Beschwerde gegen Streitwertbeschluss: Bemessung nach valutierendem Nettokapital
KI-Zusammenfassung
Die Klägerin beschwerte sich gegen den Streitwertbeschluss vom 12.06.2015. Streitgegenstand war die Höhe des festzusetzenden Streitwerts. Das Landgericht hat der Beschwerde nicht abgeholfen, da das Vorbringen die der Streitwertfestsetzung zugrunde liegenden Gründe nicht ausräumt. Maßgeblich für die Bemessung ist das noch valutierende Nettokapital.
Ausgang: Beschwerde der Klägerin gegen den Streitwertbeschluss vom 12.06.2015 wird nicht abgeholfen; Streitwert richtet sich nach dem valutierenden Nettokapital
Abstrakte Rechtssätze
Bei der Bemessung des Streitwerts ist die Höhe des noch valutierenden Nettokapitals maßgeblicher Bewertungsmaßstab.

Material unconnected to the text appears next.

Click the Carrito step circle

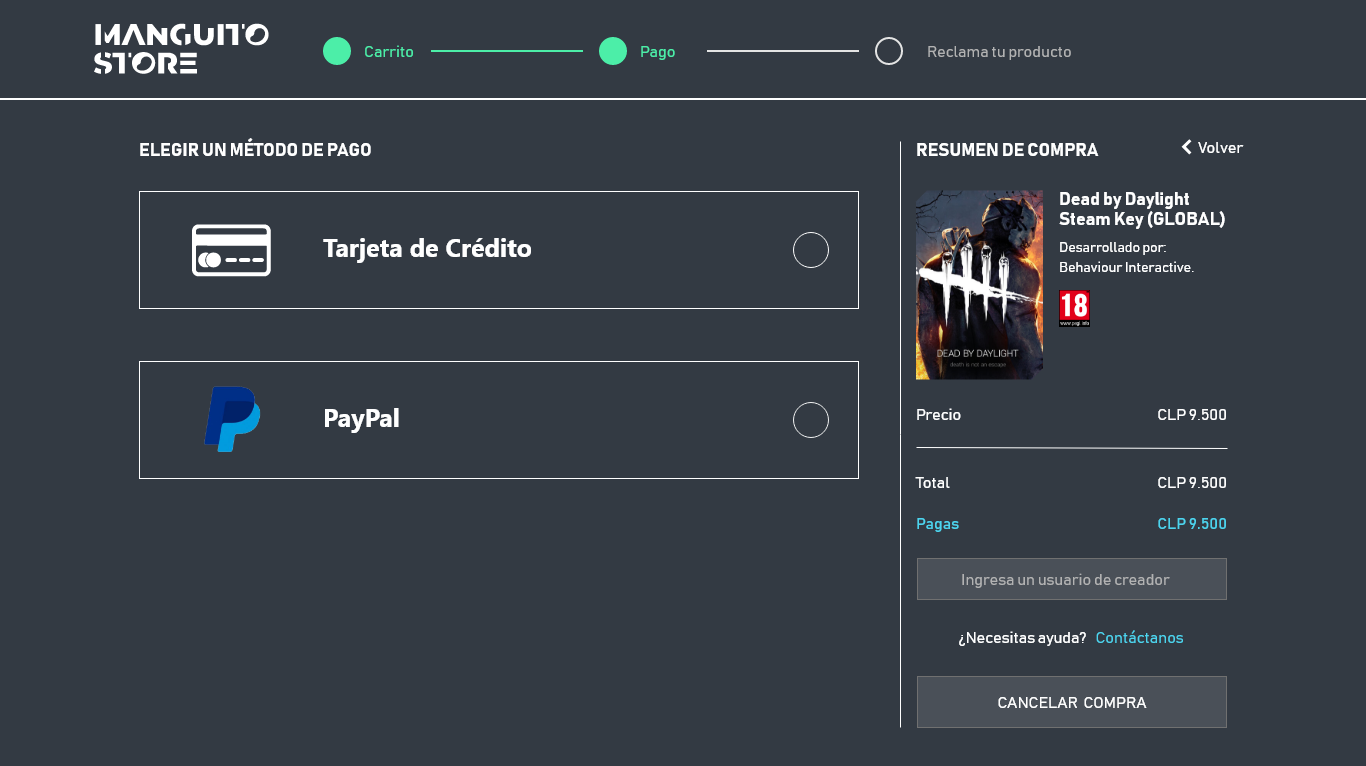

Eine Beschwerde gegen einen Streitwertbeschluss ist nur dann erfolgreich, wenn das Beschwerdevorbringen die der Festsetzung zugrunde liegenden Bewertungsgründe substantiiert und erschüttert.
Sind die in der angefochtenen Entscheidung angeführten Gründe für die Streitwertfestsetzung durch das Beschwerdevorbringen nicht ausgeräumt, ist der Beschwerde nicht abzuhelfen.
Gerichte dürfen bei der Bestimmung des Streitwerts einschlägige Rechtsprechung anderer Obergerichte als Orientierung heranziehen.
Tenor
wird der Beschwerde der Klägerin gegen den Streitwertbeschluss vom 12.06.15 aus den durch das Beschwerdevorbringen nicht ausgeräumten Gründen der angefochtenen Entscheidung nicht abgeholfen.
Entscheidend für die Höhe des Streitwerts ist die Höhe des noch valutierenden Nettokapitals (vergl. OLG Hamm, Beschluss vom 15.06.2015, Az: 31 W 31/15), vgl. Bl. 123 f. d. A.).
Rubrum
Diese Entscheidung hat neben dem Tenor keinen Entscheidungstext.